My Journey To Understanding and Using SHMEM:

Lesson 0: Hello World

If you are like me, you have heard about SHMEM and its benefits over MPI; however, you struggled finding the means to really dive in and learn. In addition, it isn't like you have an HPC computer at home to just program in your spare time. So, how is one to learn the gist of SHMEM to even conclude you want to try it or learn it to the extent it will prove useful at work.

I invite you to join me in the adventure of learning SHMEM. I should preface this tutorial with the following: this tutorial is by no means an all inclusive summary of shmem. There is much to learn and the documentation is quite beneficial.
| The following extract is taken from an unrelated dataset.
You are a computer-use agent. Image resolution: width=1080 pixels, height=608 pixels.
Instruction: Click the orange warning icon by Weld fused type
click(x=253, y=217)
As all good programming instructions begin, we will begin with the treasured program "HelloWorld".


#include <stdio.h>
#include <shmem.h>

int main(){
	int my_pe, num_pe;         //declare variables for both pe id of processor and the number of pes
	num_pe = shmem_n_pes();    //obtain the number of pes that can be used
	my_pe  = shmem_my_pe();    //obtain the pe id number
	printf("Hello from %d of %d\n", my_pe, num_pe);
	return 0;

If you are new to HPCs, I will be the first to say that thinking in parallel is difficult; however, it does get easier as you do it. So, lets look at this step by step for the time being.
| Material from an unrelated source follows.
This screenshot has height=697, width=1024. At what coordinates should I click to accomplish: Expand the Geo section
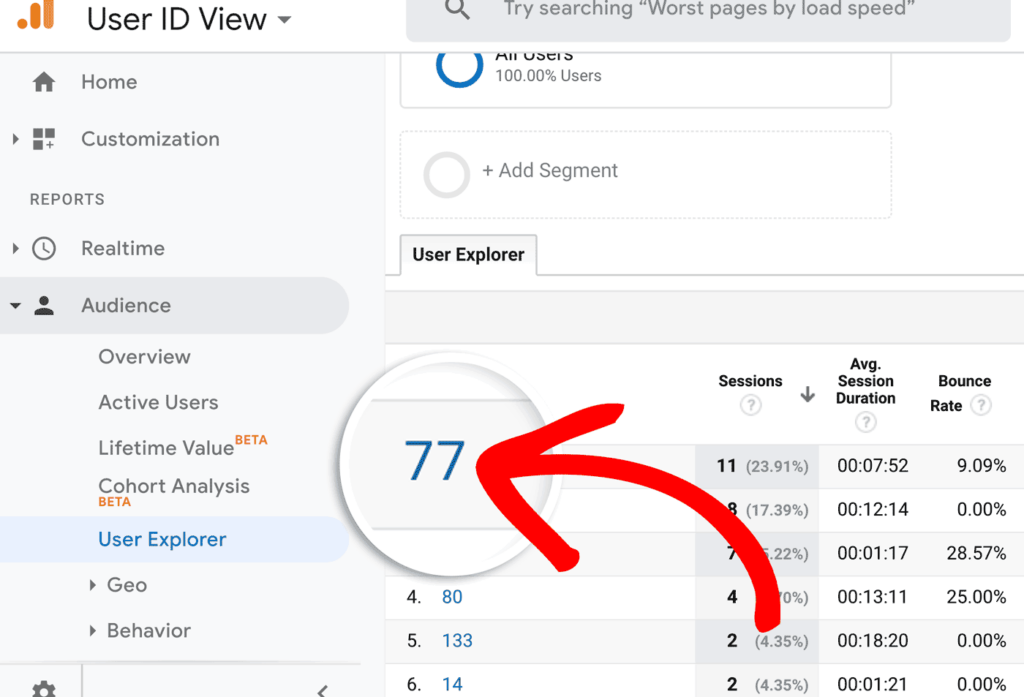(127, 585)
What does each step of the above do?
  1. #include < stdio.h > -- including the standard io c library
  2. #include < shmem.h > -- including the header file for shmem; allows us to use the shmem commands
  3. int my_pe, num_pe -- declaring variables of type int for both the processor id and number of processors
  4. shmem_init() -- initializes shmem
  5. num_pe = shmem_n_pes() -- obtain the number of pes that can be used
  6. my_pe = shmem_my_pe() -- obtain the id of pe
  7. shmem_finalize() -- releases the shmem resources; the proverbial final curtain to shmem commands

To compile the above code, we use the openshmem cc (oshcc) compiler wrapper:
        oshcc HelloWorld.c -o HelloWorld

To read more about compilation, look at Annex B.

To run your treasured code, shmem was kind enough to provide the wrapper, oshrun:
        oshrun -np 10 HelloWorld
where 10 is the number of processors we want to use.

The output should be:
Hello from 0 of 10
Hello from 1 of 10
Hello from 2 of 10
Hello from 9 of 10